Activity 1 — In the listing, take the part that opens with the line containing "has width=646, height=401." and closes with the line containing "datatip: X 120", and write it out again with "screenshot" swapped for "image" and nothing else changed. Leave out the pictures.

···

Global Treasury, which JPMorgan had in the investment bank, will now go into corporate. So there will be a separate line for it. So corporate will include Global Treasury and it will not be in the investment bank.

Card services is the business you already know. It will be broken out separately. And all these businesses, by the way, you’ll be able to compare to the best in the business. So investment bank you can compare to investment Goldman Sachs and Morgan Stanley. And card you can compare to Citi and MBNA. And commercial banking and retailing you can compare to Wells Fargo.

So card will include merchant processing, which I think is a very good business. And retail will be the branches. Consumer lending and mortgage, here we probably will continue to break out a lot of information on mortgage because it’s large, it’s volatile and it’s much easier to show it to you than have to explain it to you every quarter. And, obviously, it’s a very large segment.

Commercial banking is new. It’s realty our middle market, plus Chase’s middle market, plus Chase’s mid-corporate, plus we are adding about half of our large corporate, plus all of our real estate. So you now have a very large segment called commercial banking. It’s traditional



commercial banking done in the regions. We do hope it will generate hundreds of millions of dollars of investment banking product and other product.

A gentleman from JPMorgan Chase is going to run it, Todd Maclin out of Chicago. And all these business segments, by the way, will be earning somewhere a lot more, but almost all of them will be earning at least a billion dollars at the end. Asset and wealth management is basically the same segment you have today, JPMorgan plus our private client business, which Jes Staley will be running. Treasury and security services, it’s three businesses. How you’d be running it, it’s custody, cash management and trust. And the cash management business will include Bank One’s cash management business. In setting up this segment, it will be a little bit of to-ing and fro-ing about how we split revenues and profits between some of the segments. The disclosure will get better over time. What we hope to do is do a lot of this for the third quarter. So it will be kind of sloppy, but I think it’s more important we start now and perfect it later than wait for perfection and never quite get there. And then when we plan ‘05, you can do it in a much more detailed and diligent basis.

Next page shows you the remaining segments which are there. I think I already mentioned everything else on this page.

If you go to page 12, cost savings, we mentioned $2.2 billion. We are still comfortable and confident in the $2.2 billion. Obviously, a lot more work has been done. Next week I will be spending time with all the business units, and a couple of weeks after with all the staff units to make sure it’s achievable. Both Bill and I are very comfortable it will happen. I want to note the point, we don’t know the exact timing yet. We’re going to do it right. I’m less concerned about the timing than I am about the doing it right. The bottom point is the most important. We are going to do it after making all the right decisions. We aren’t going to make any dumb decision



to accomplish $2.2 billion and we’re completely comfortable getting to $2.2 billion after making the right investments in systems, which we do need to do.

Some of these jobs, as Bill mentioned, you know, the company in total is already a couple of thousand below budgeted head count. So we are going to use attrition as our friend too as much as possible both the cheap and the right way to treat our own people.

···

Activity 2 — Transcribe word for word the part of the segment-reporting passage that opens with the words containing "If you go to" and closes with "need to do.".

Supplied records —

···

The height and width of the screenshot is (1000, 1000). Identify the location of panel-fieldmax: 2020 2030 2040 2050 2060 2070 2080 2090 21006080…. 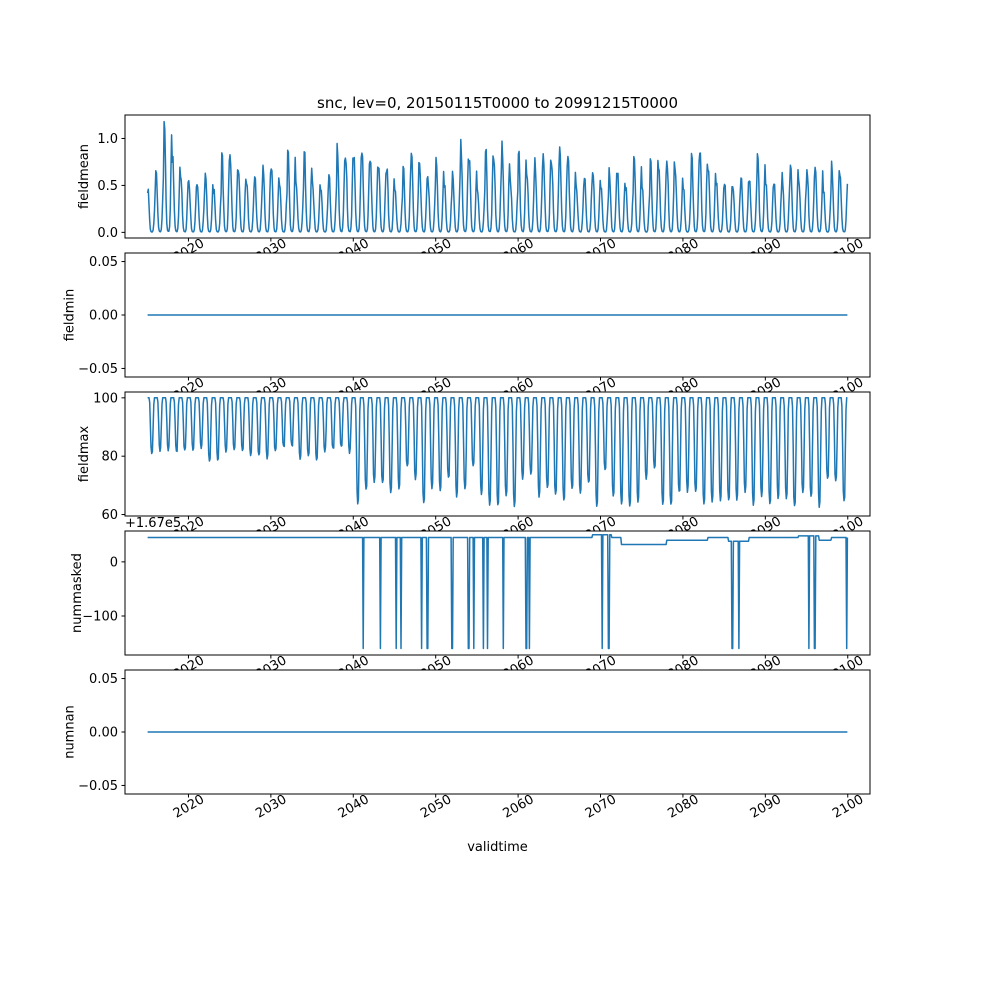
(474, 468).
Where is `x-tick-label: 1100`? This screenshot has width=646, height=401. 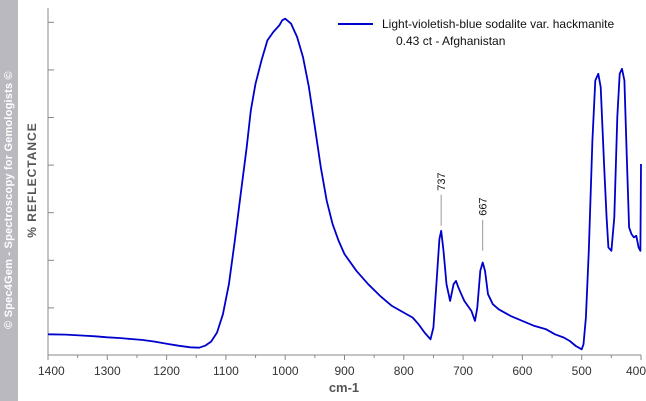
x-tick-label: 1100 is located at coordinates (226, 371).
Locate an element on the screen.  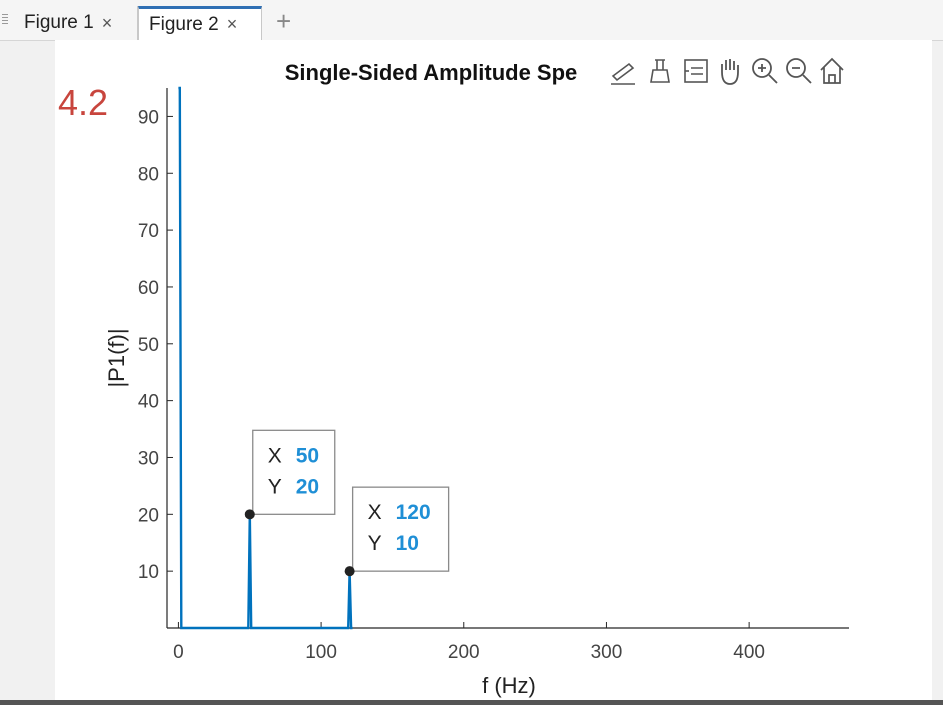
datatip: X 120 Y 10 is located at coordinates (400, 529).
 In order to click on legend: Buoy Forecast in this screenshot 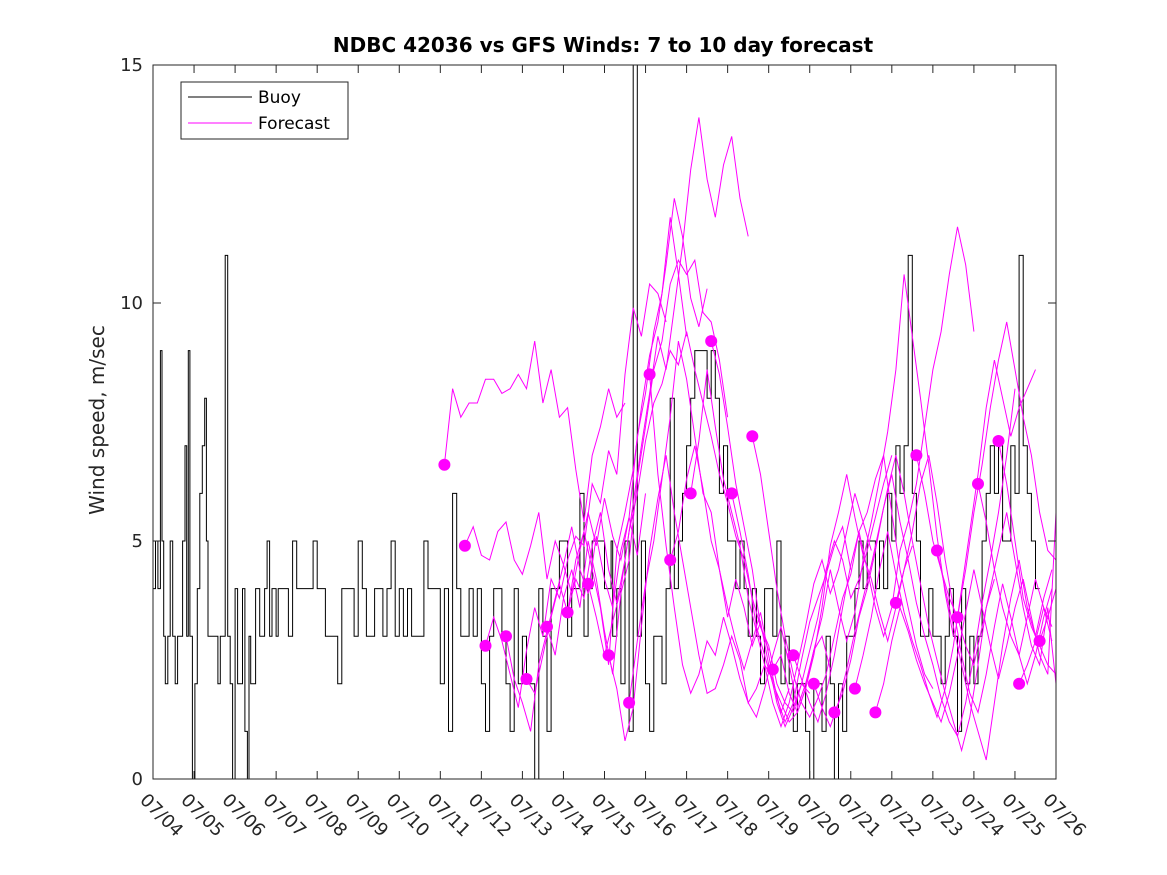, I will do `click(264, 110)`.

···

Your response 1 —
Where is `x-tick-label: 1100`? This image has width=646, height=401. 
x-tick-label: 1100 is located at coordinates (226, 371).
Locate an element on the screen.  
datatip: X 120 Y 10 is located at coordinates (400, 529).

Your response 2 —
If you go to page 12, cost savings, we mentioned $2.2 billion. We are still comfortable and confident in the $2.2 billion. Obviously, a lot more work has been done. Next week I will be spending time with all the business units, and a couple of weeks after with all the staff units to make sure it’s achievable. Both Bill and I are very comfortable it will happen. I want to note the point, we don’t know the exact timing yet. We’re going to do it right. I’m less concerned about the timing than I am about the doing it right. The bottom point is the most important. We are going to do it after making all the right decisions. We aren’t going to make any dumb decision



to accomplish $2.2 billion and we’re completely comfortable getting to $2.2 billion after making the right investments in systems, which we do need to do.